An exact transcription of every record is needed, leaving out the pictures.
◆ ◆ ◆ ◆ ◆ ◆ ◆
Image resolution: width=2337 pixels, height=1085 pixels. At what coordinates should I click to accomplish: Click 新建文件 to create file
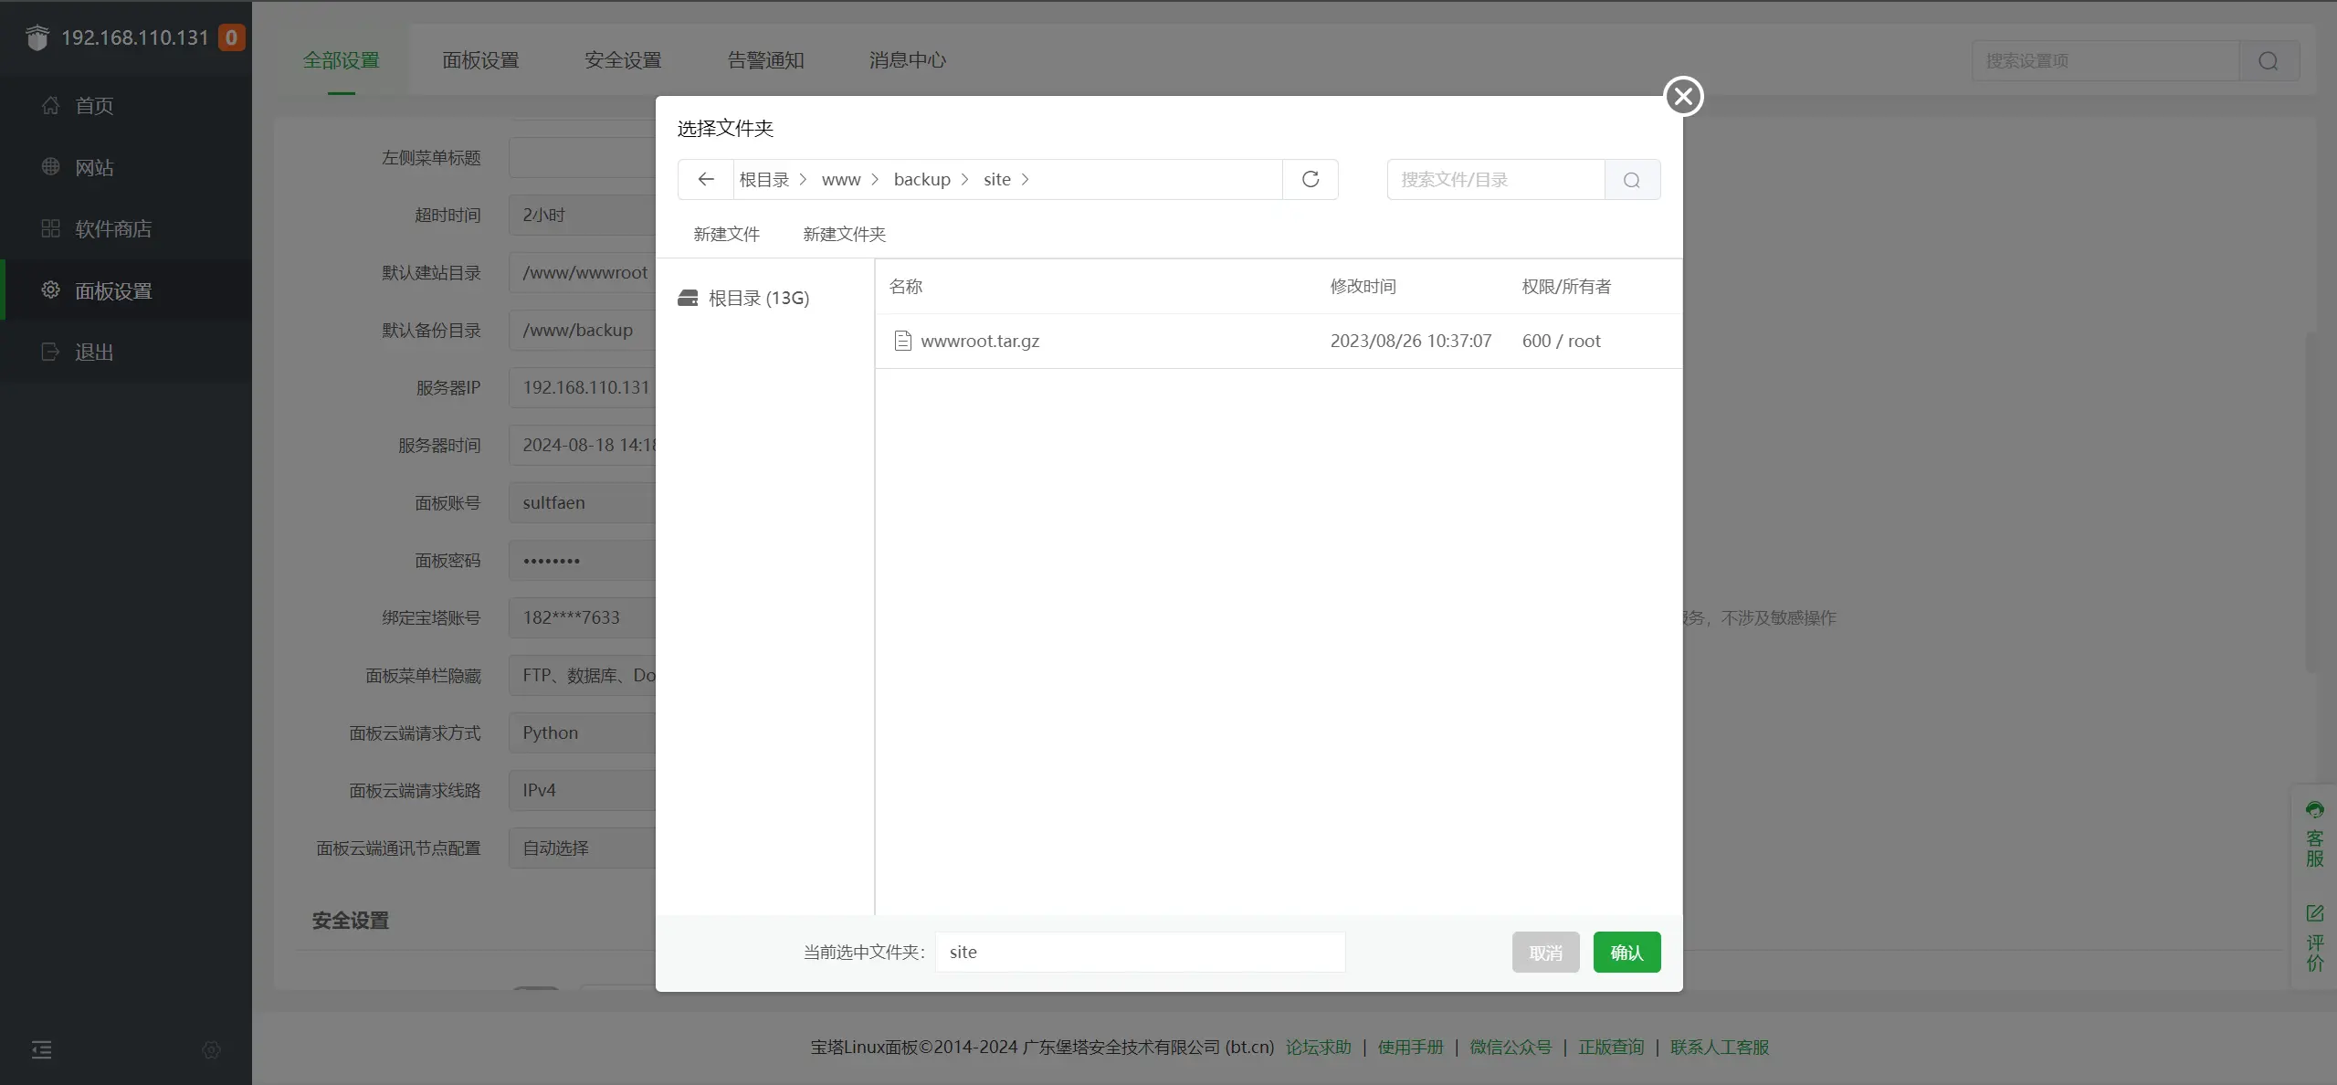[726, 234]
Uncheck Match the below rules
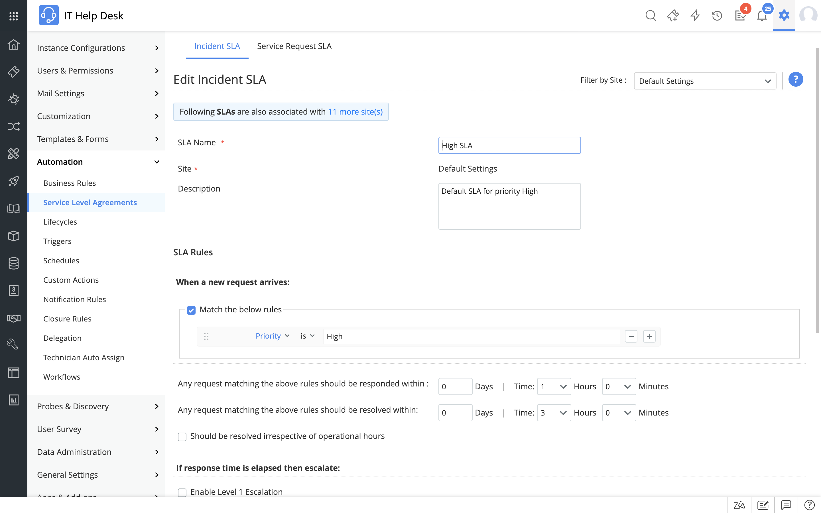 tap(191, 310)
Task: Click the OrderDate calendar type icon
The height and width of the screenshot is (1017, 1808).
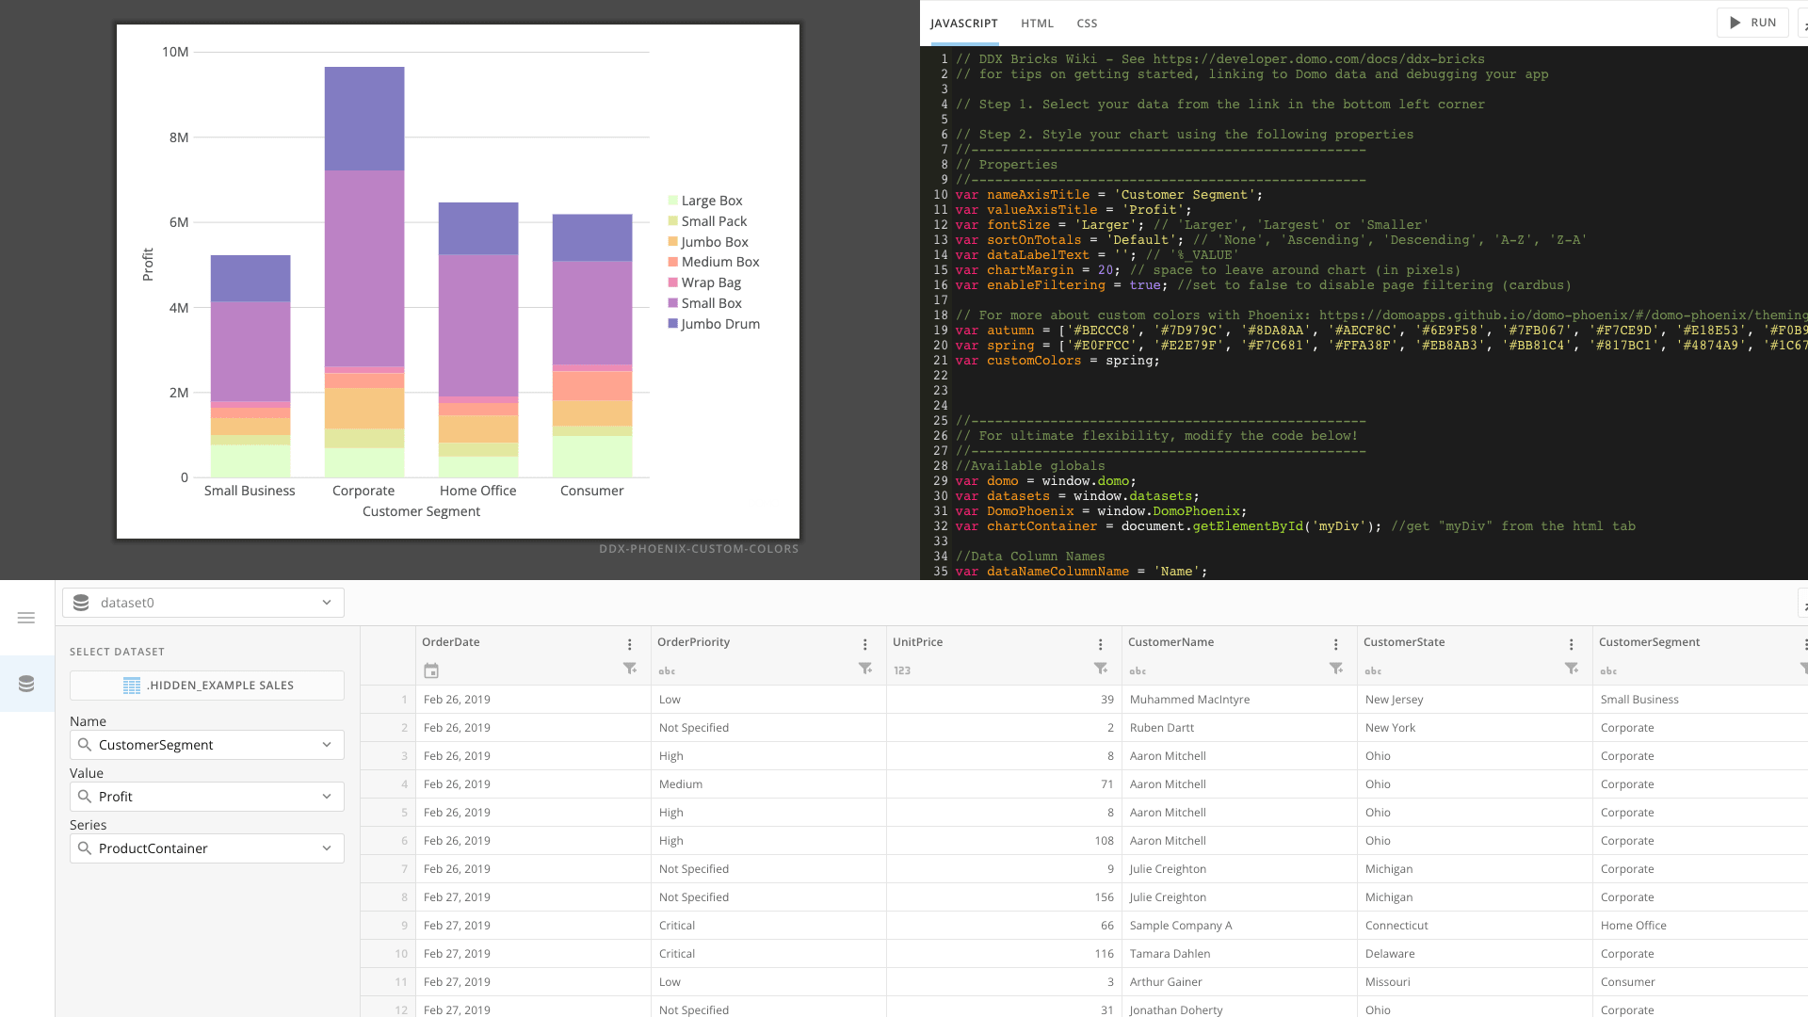Action: click(431, 670)
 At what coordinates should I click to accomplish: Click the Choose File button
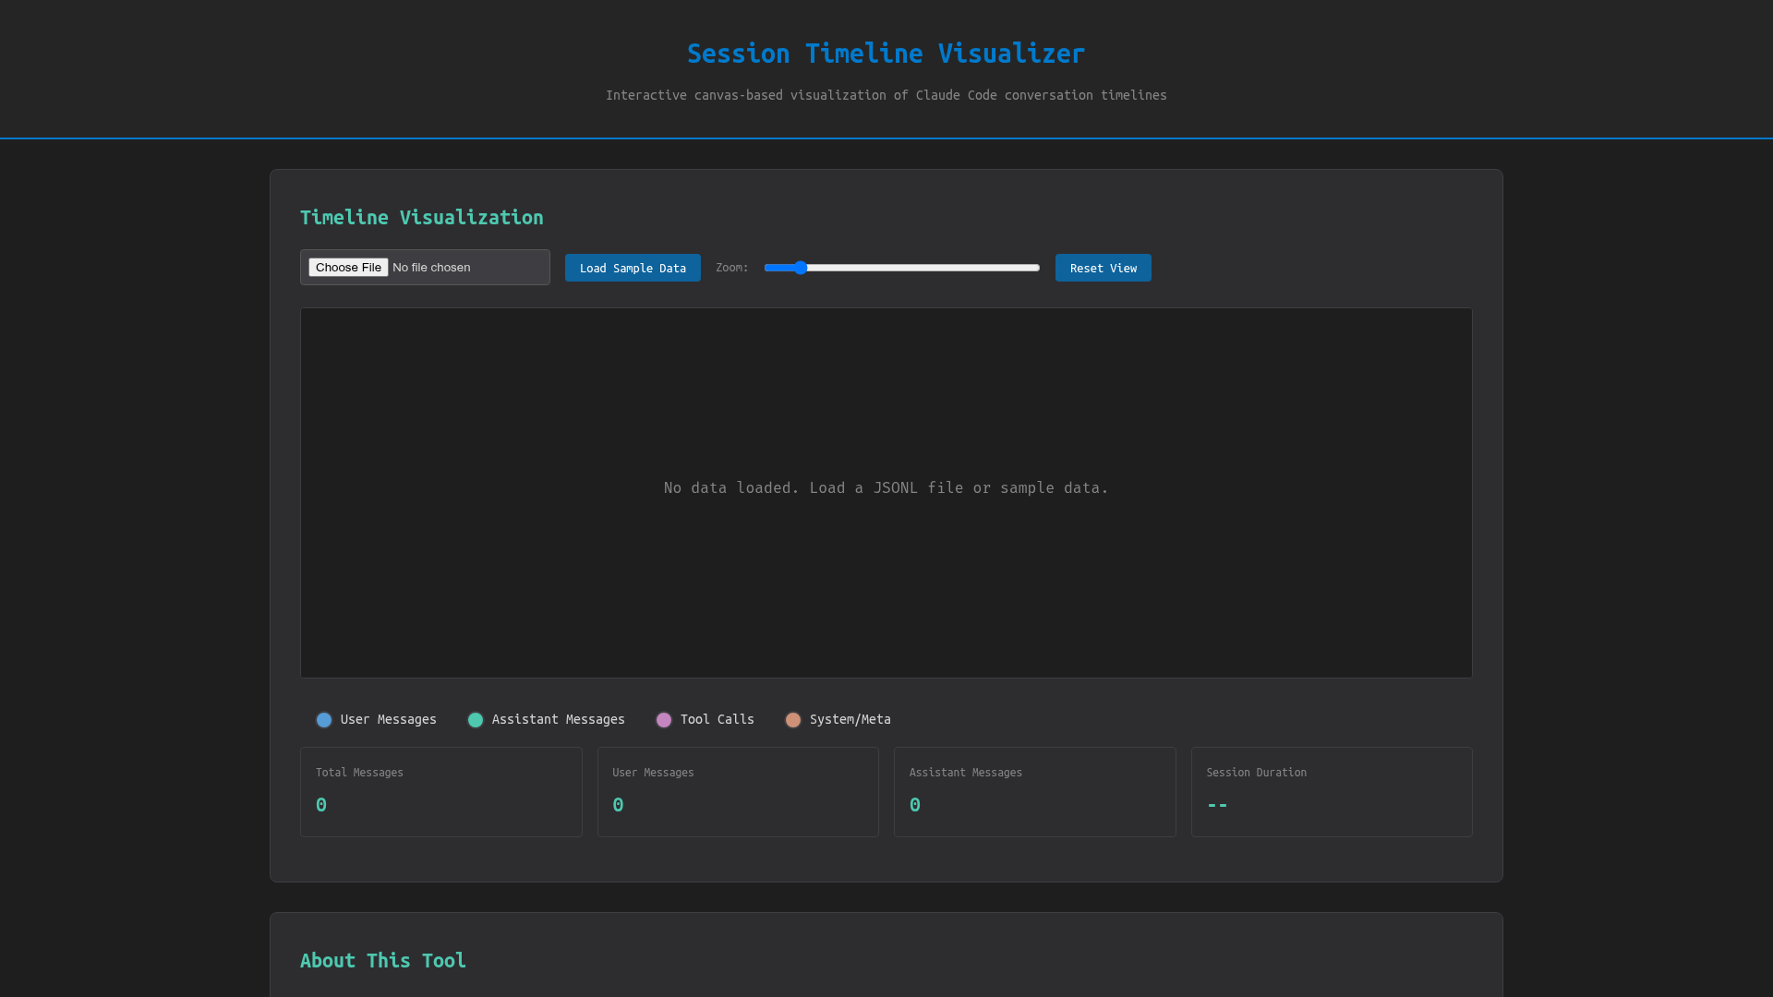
◆ ◆ ◆ ◆ ◆ ◆ ◆
_Written solution_
Image resolution: width=2337 pixels, height=1085 pixels. At what coordinates should I click to accomplish: Click 新建文件 to create file
[726, 234]
Uncheck Match the below rules
 tap(191, 310)
Task: Click the OrderDate calendar type icon
The height and width of the screenshot is (1017, 1808).
Action: click(431, 670)
 At what coordinates should I click to accomplish: Click the Choose File button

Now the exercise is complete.